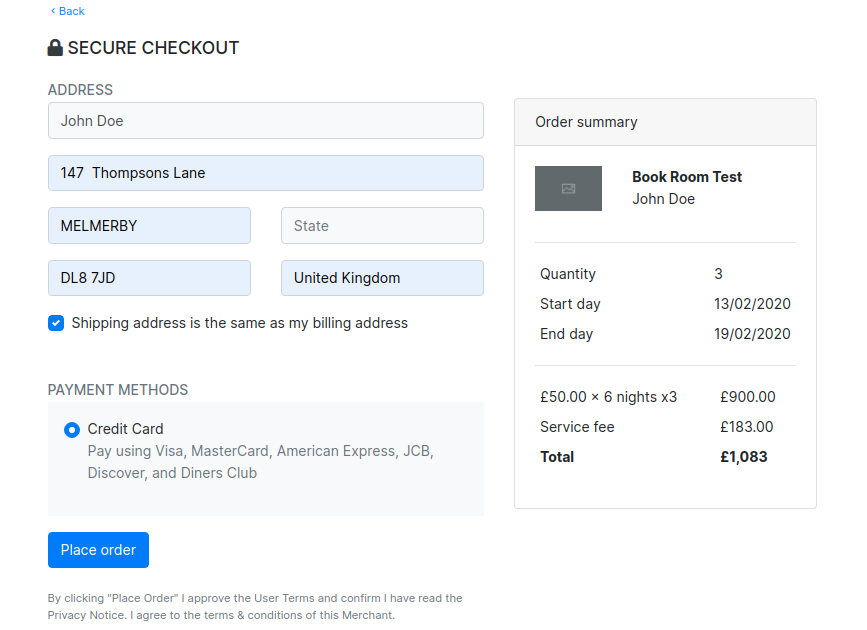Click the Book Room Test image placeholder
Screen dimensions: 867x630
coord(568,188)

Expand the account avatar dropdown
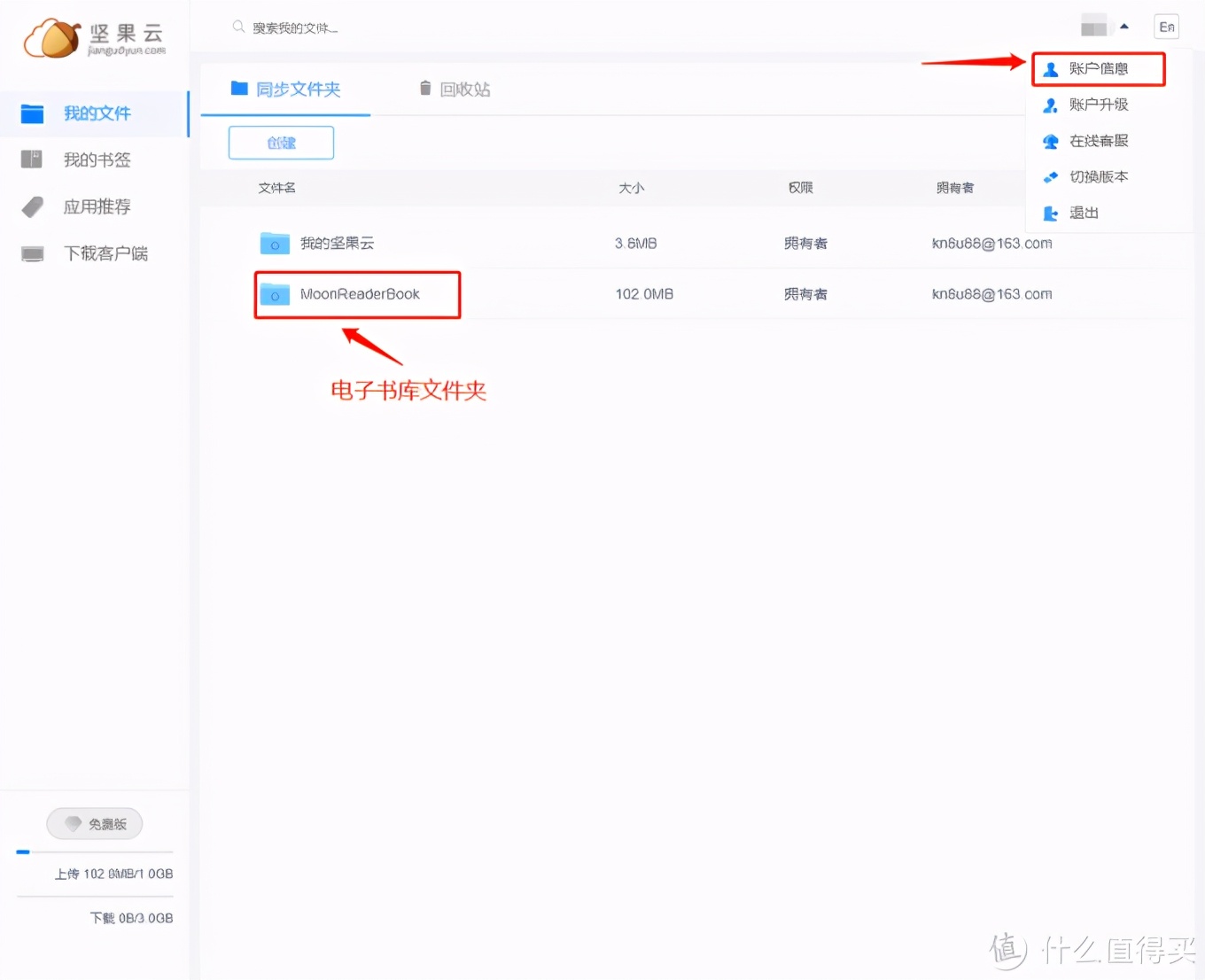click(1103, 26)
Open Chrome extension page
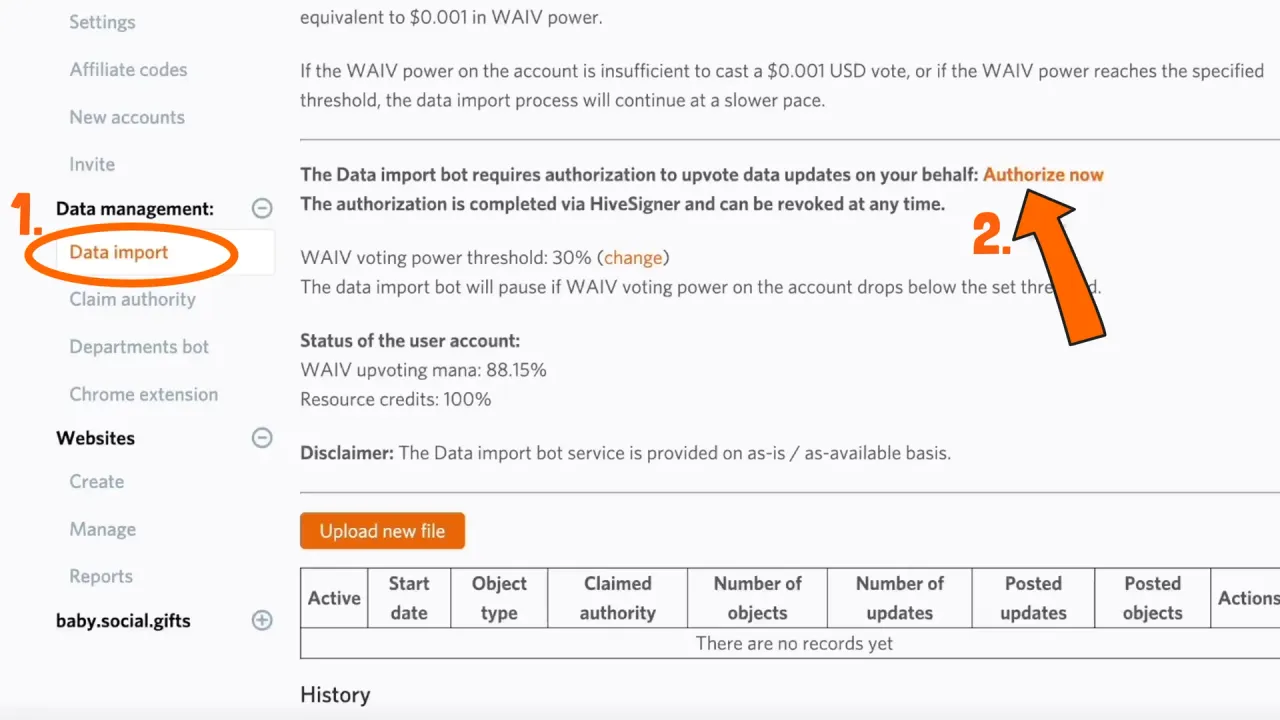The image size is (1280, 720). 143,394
# # #
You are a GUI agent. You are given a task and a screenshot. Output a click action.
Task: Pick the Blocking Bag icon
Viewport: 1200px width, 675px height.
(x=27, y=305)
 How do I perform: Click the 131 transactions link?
# # #
> **TASK PROMPT**
Restate word for word the entries above, starting at the line with "Task: Pick the Blocking Bag icon" and ending at the line with "How do I perform: Click", inclusive, and no others.

> **EXERCISE ANSWER**
Task: Pick the Blocking Bag icon
Viewport: 1200px width, 675px height.
(x=27, y=305)
 How do I perform: Click the 131 transactions link?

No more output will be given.